- Consignes écrites -
1. Dites si chacune des affirmations suivantes concorde avec l'extrait sur le cinéma français. Répondez par oui ou par non, en citant à l'identique les mots de l'extrait qui tranchent : (a) En 2009, 230 films ont obtenu l'agrément du CNC. (b) En 2009, la part de marché des films nationaux était plus élevée en Italie qu'en Allemagne. (c) Les entreprises de production audiovisuelle se distinguent surtout dans le documentaire et l'animation.
2. Imprimez tout ce qui va de « Ce sont 230 » jusqu'à « nos partenaires étrangers. » dans l'extrait sur le cinéma français.

- Extrait choisi -
##############################

C'est donc un art à la pointe de la démocratisation culturelle et de la « culture pour chacun ». Les dispositifs d'éducation au cinéma, dans les écoles, collèges et lycées - renforcés depuis peu par la cinémathèque virtuelle et numérique « ciné-lycées » - n'y sont pas étrangers, et font un travail remarquable qui cultive cette cinéphilie française qu'on nous envie partout dans le monde.
Ce sont 230 films en 2009 qui ont reçu l'agrément du CNC, pour plus d'un milliard d'euros d'investissement.
La part de marché des films français dans nos salles, qui oscille autour de 35 à 40 %, est à un niveau bien supérieur aux cinématographies nationales de nos voisins européens (en 2009 : l'Espagne est à 16 %; le Royaume-Uni à 16,5%; l' Italie à 23,4 %; et l' Allemagne à 27,4 %).
Notre politique patrimoniale qui associe intelligemment acteurs publics et privés est elle aussi saluée par tous nos partenaires étrangers.
Parmi les succès à porter au crédit du CNC, il y a également le développement d'un tissu d'entreprises dynamiques de production d'oeuvres audiovisuelles, particulièrement performantes en matière de documentaire et d'animation, et dont les programmes connaissent de vrais succès en France et de plus en plus à l'exportation.
L'animation, tout particulièrement, s'est solidement structurée, grâce à une filière qui va d'excellentes écoles françaises à une production de qualité. Cette dernière, au-delà des diffusions françaises, a su intégrer, en amont, des partenariats et donc des diffusions à travers le monde. Les outils de production technique et le savoir-faire des équipes en animation sont dès lors unanimement reconnus, et avec l'appui d'un crédit d'impôt bien calibré, conduisent aussi à ce que ce savoir-faire attire en France la production de films américains.

##############################

- Données fournies -
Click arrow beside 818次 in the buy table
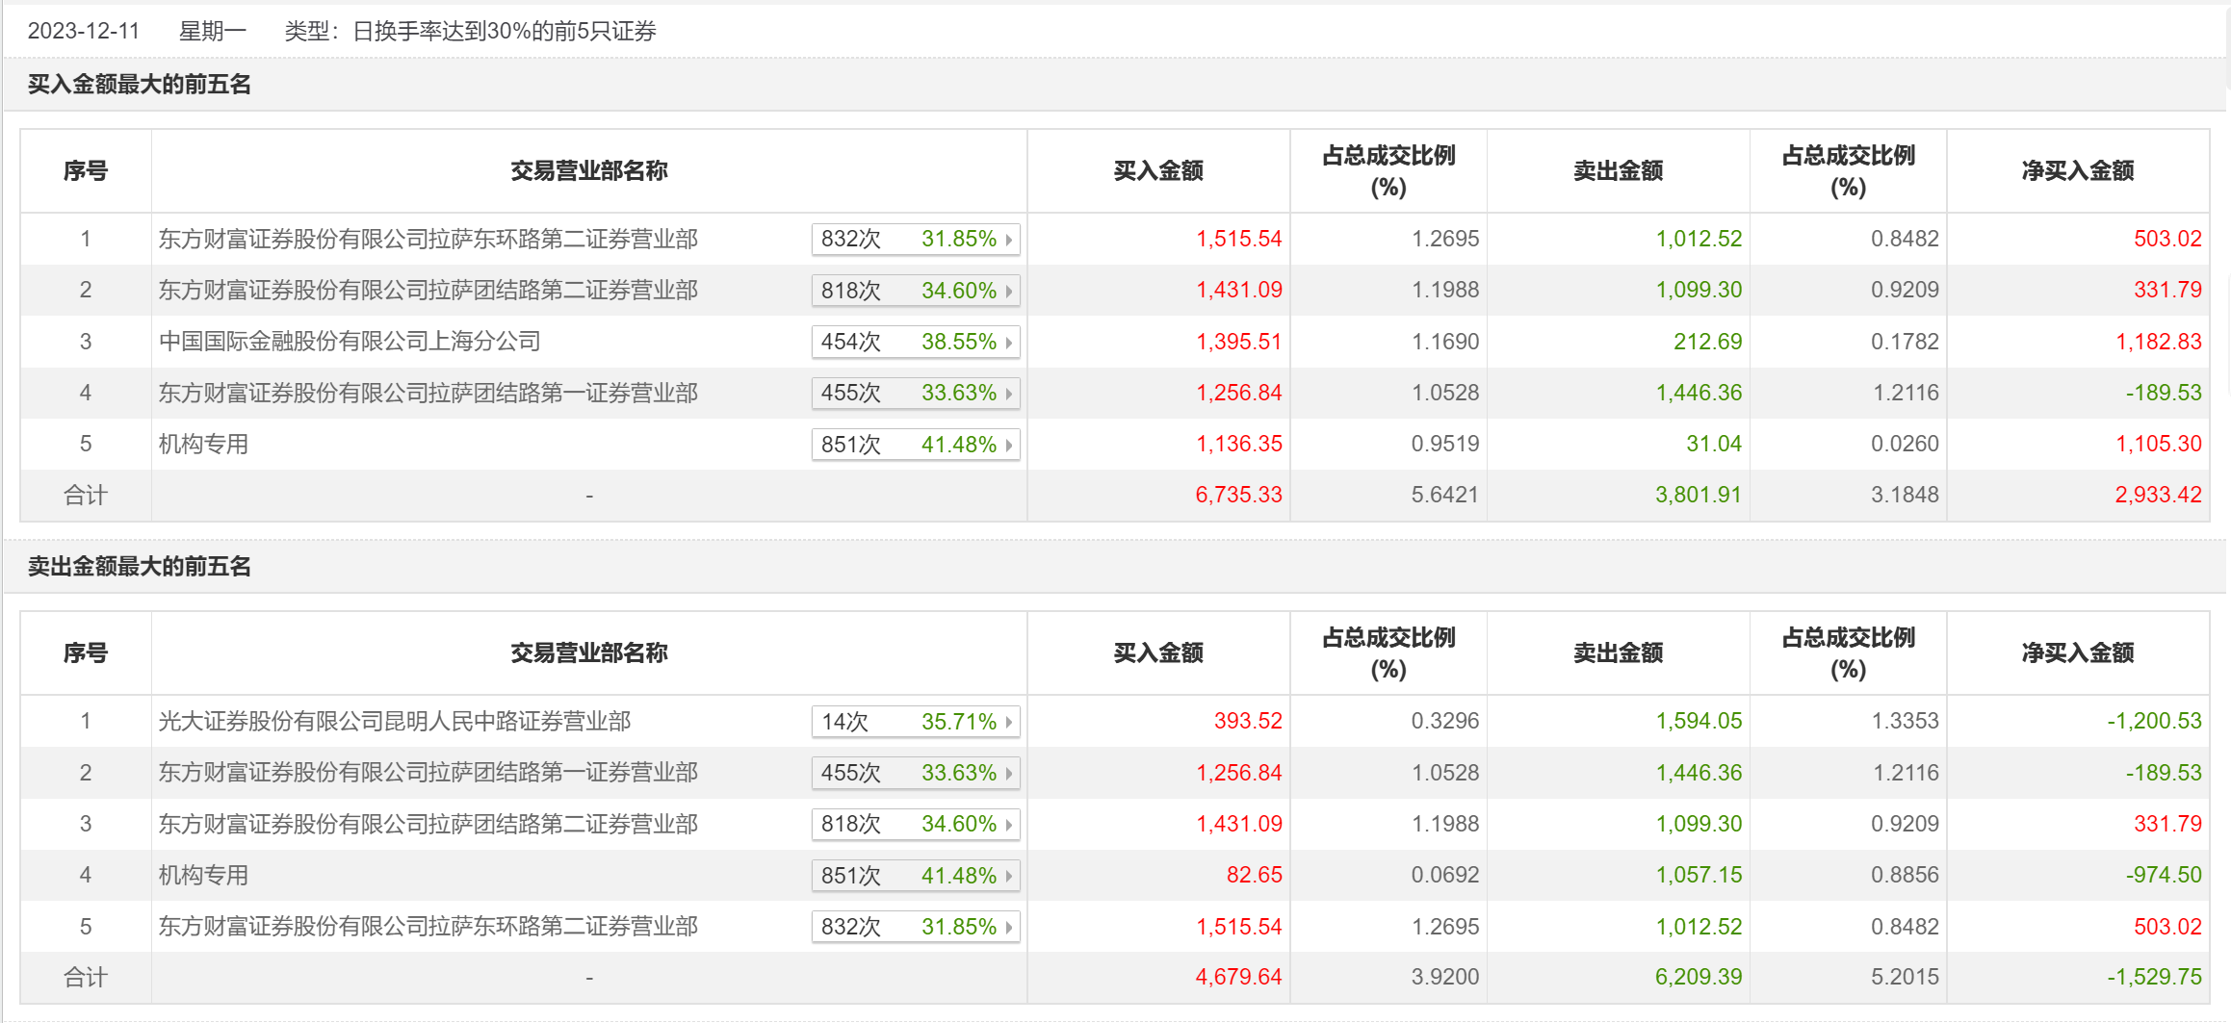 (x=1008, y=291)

##############################

- Résultats finaux -
1.
(a) Oui : « Ce sont 230 films en 2009 qui ont reçu l'agrément du CNC »
(b) Non : « l' Italie à 23,4 %; et l' Allemagne à 27,4 % »
(c) Oui : « particulièrement performantes en matière de documentaire et d'animation »

2.
Ce sont 230 films en 2009 qui ont reçu l'agrément du CNC, pour plus d'un milliard d'euros d'investissement.
La part de marché des films français dans nos salles, qui oscille autour de 35 à 40 %, est à un niveau bien supérieur aux cinématographies nationales de nos voisins européens (en 2009 : l'Espagne est à 16 %; le Royaume-Uni à 16,5%; l' Italie à 23,4 %; et l' Allemagne à 27,4 %).
Notre politique patrimoniale qui associe intelligemment acteurs publics et privés est elle aussi saluée par tous nos partenaires étrangers.